Collected data entries:
----------

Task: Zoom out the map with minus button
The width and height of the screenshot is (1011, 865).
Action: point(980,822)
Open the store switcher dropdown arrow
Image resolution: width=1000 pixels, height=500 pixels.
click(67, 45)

----------

Copy out the records above without altering anything.

### ANSWER BOX
Task: Zoom out the map with minus button
The width and height of the screenshot is (1011, 865).
Action: point(980,822)
Open the store switcher dropdown arrow
Image resolution: width=1000 pixels, height=500 pixels.
click(67, 45)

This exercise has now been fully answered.